Ni Chang-Yuan, Wu Zhao-Hui, Florence William C, Parekh Vrajesh V, Arrate Maria Pia, Pierce Steven, Schweitzer Brock, Van Kaer Luc, Joyce Sebastian, Miyamoto Shigeki, Ballard Dean W, Oltz Eugene M
Department of Microbiology and Immunology, Vanderbilt University, Nashville, TN 37232, USA.
J Immunol. 2008 Jun 1;180(11):7107-11. doi: 10.4049/jimmunol.180.11.7107.
Transcription factor NF-kappaB controls the expression of multiple genes involved in immunity and inflammation. The initial activation and duration of NF-kappaB signaling is regulated by posttranslational modifications to IkappaB kinase, which earmarks inhibitors of NF-kappaB for degradation. Prior studies suggest that K63-linked ubiquitination of NEMO (NF-kappaB essential modulator), an IkappaB kinase regulatory subunit, is critical for NF-kappaB and MAPK signaling following engagement of Ag receptors. We now demonstrate that NF-kappaB and MAPK pathways are largely unaffected in primary cells from mice harboring a ubiquitination-defective form of NEMO, NEMO-KR. TLR- but not Ag receptor-induced cellular responses are impaired in NEMO-KR mice, which are more resistant to LPS-induced endotoxic shock than wild-type animals. Thus, one function of NEMO ubiquitination is to fine tune innate immune responses under TLR control.

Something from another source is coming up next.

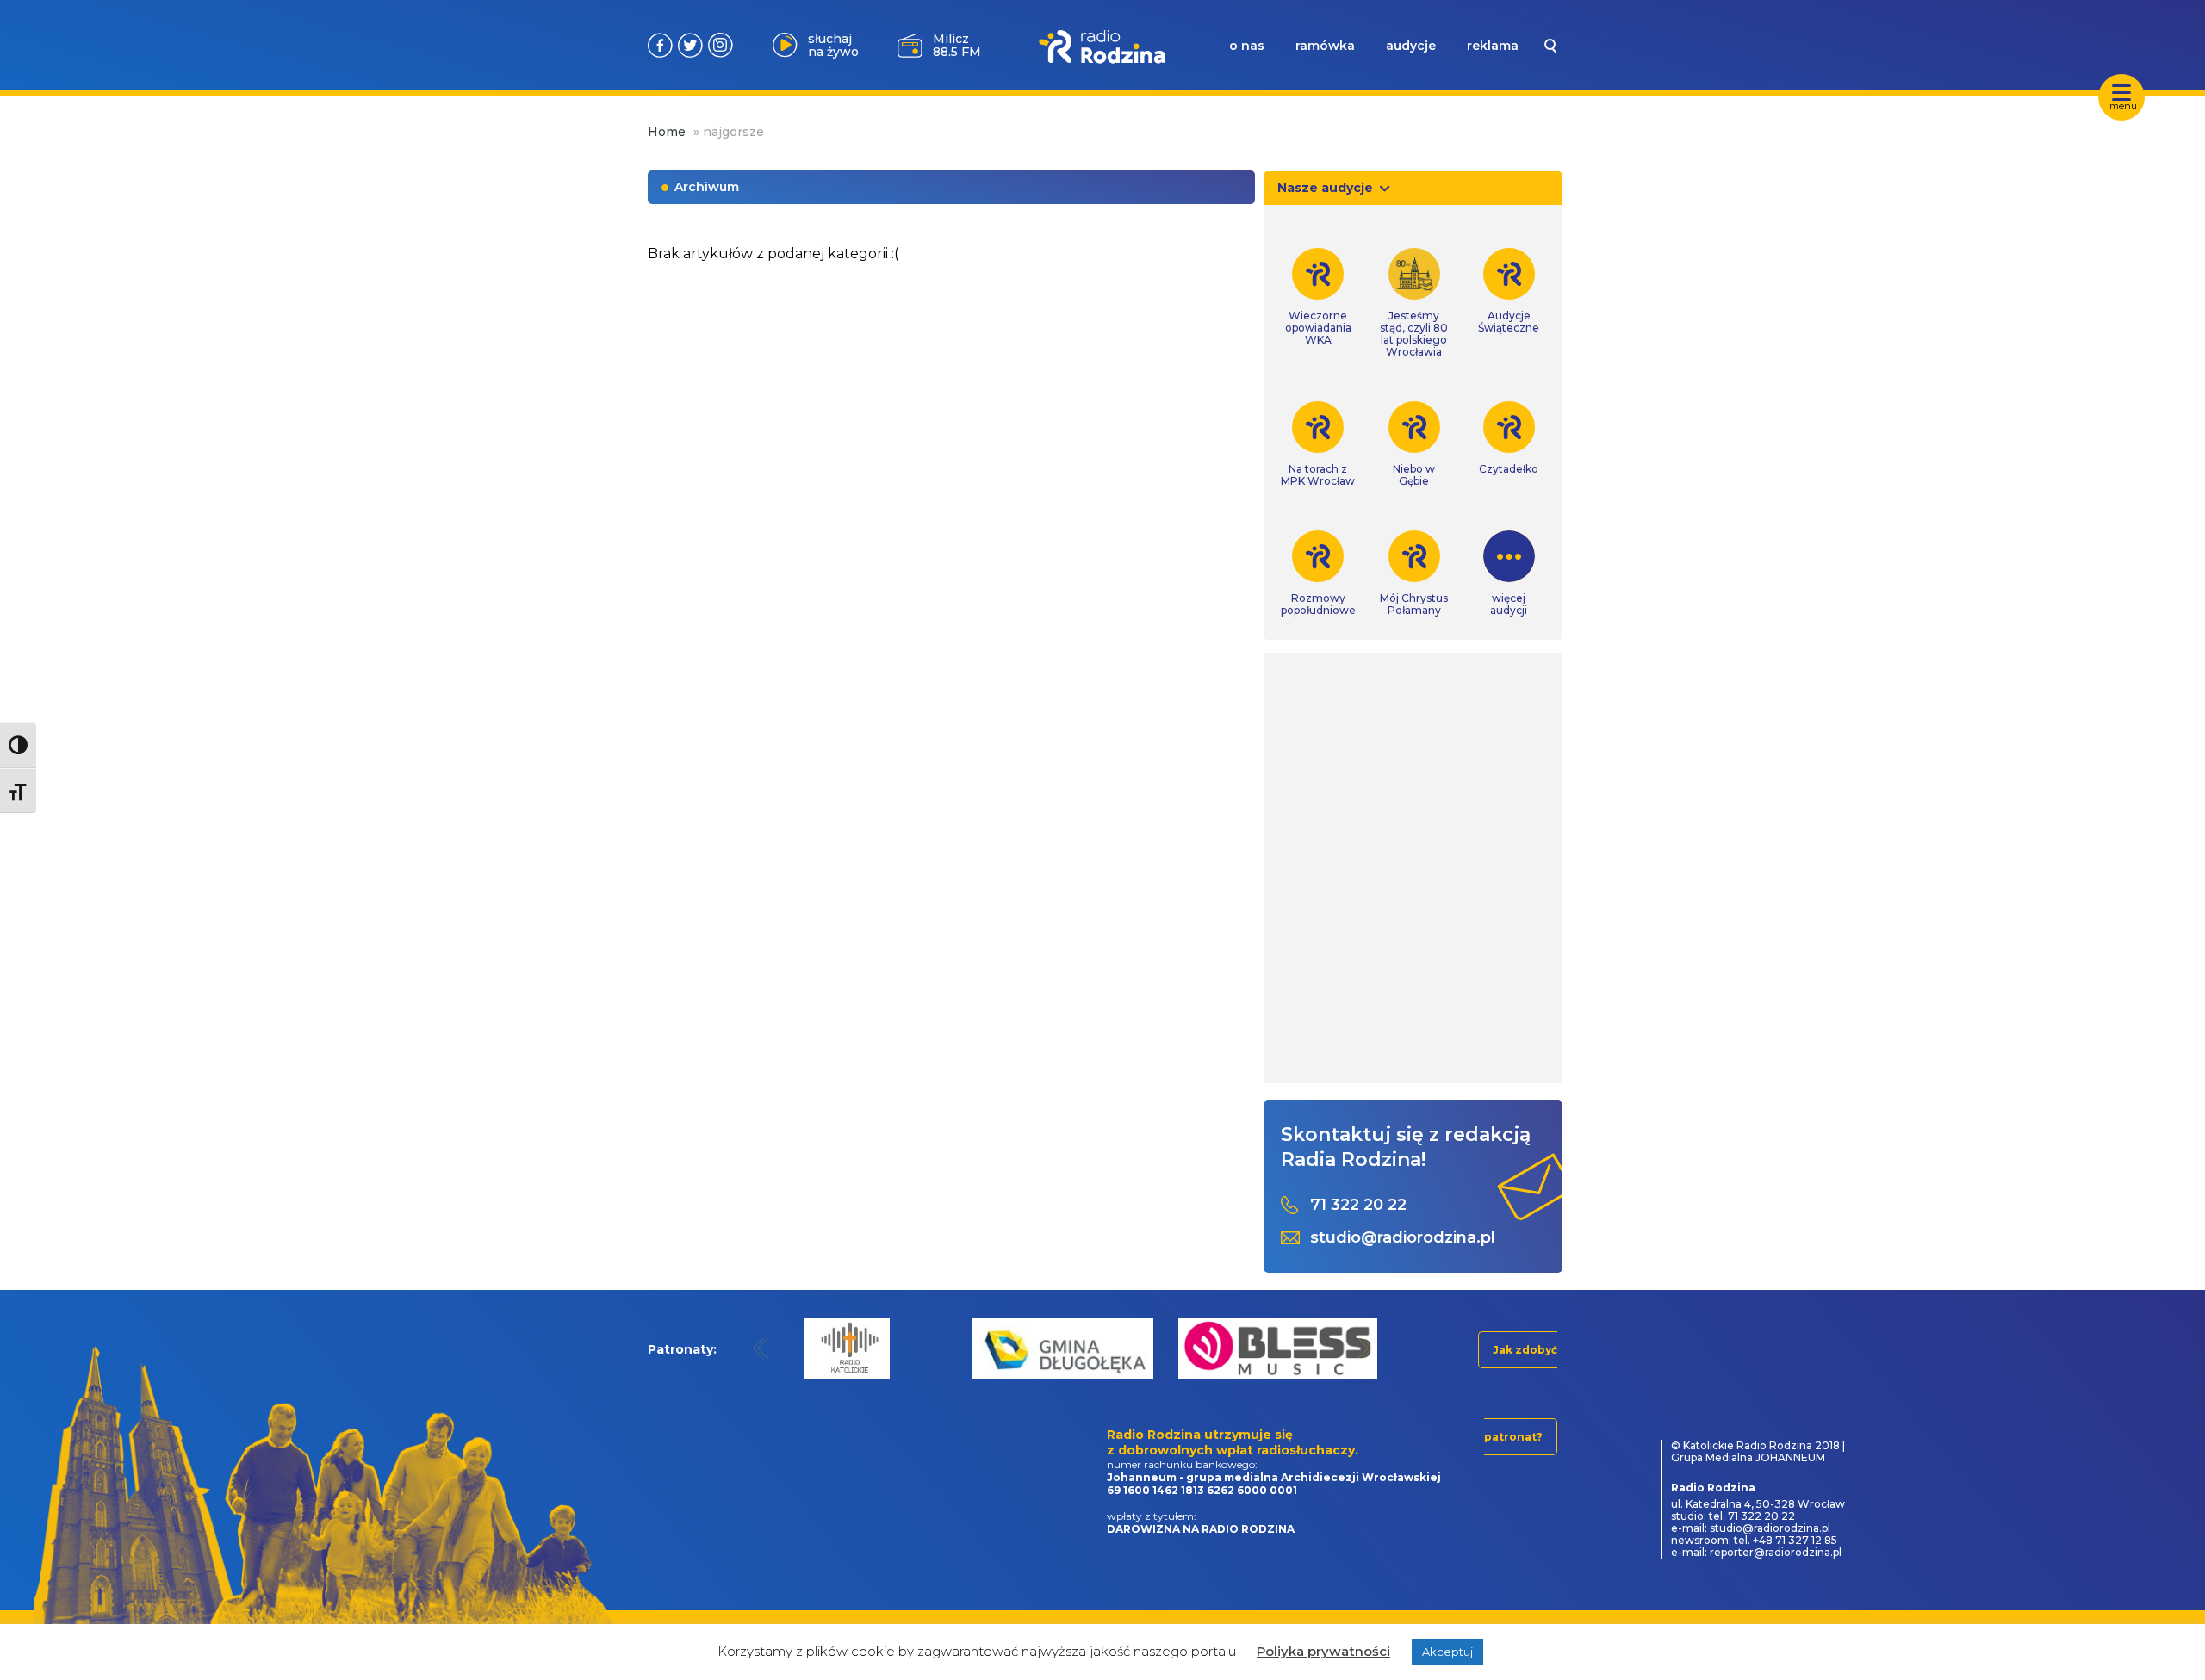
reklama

转录因子NF-κB控制着多个参与免疫和炎症的基因的表达。NF-κB信号传导的初始激活和持续时间由对IκB激酶的翻译后修饰调节,该修饰将NF-κB的抑制剂标记为降解对象。先前的研究表明,IκB激酶调节亚基NEMO(NF-κB必需调节剂)的K63连接的泛素化对于抗原受体参与后的NF-κB和MAPK信号传导至关重要。我们现在证明,在携带泛素化缺陷形式的NEMO(NEMO-KR)的小鼠的原代细胞中,NF-κB和MAPK途径在很大程度上不受影响。在NEMO-KR小鼠中,TLR诱导而非抗原受体诱导的细胞反应受损,这些小鼠比野生型动物对LPS诱导的内毒素休克更具抵抗力。因此,NEMO泛素化的一个功能是在TLR控制下微调先天免疫反应。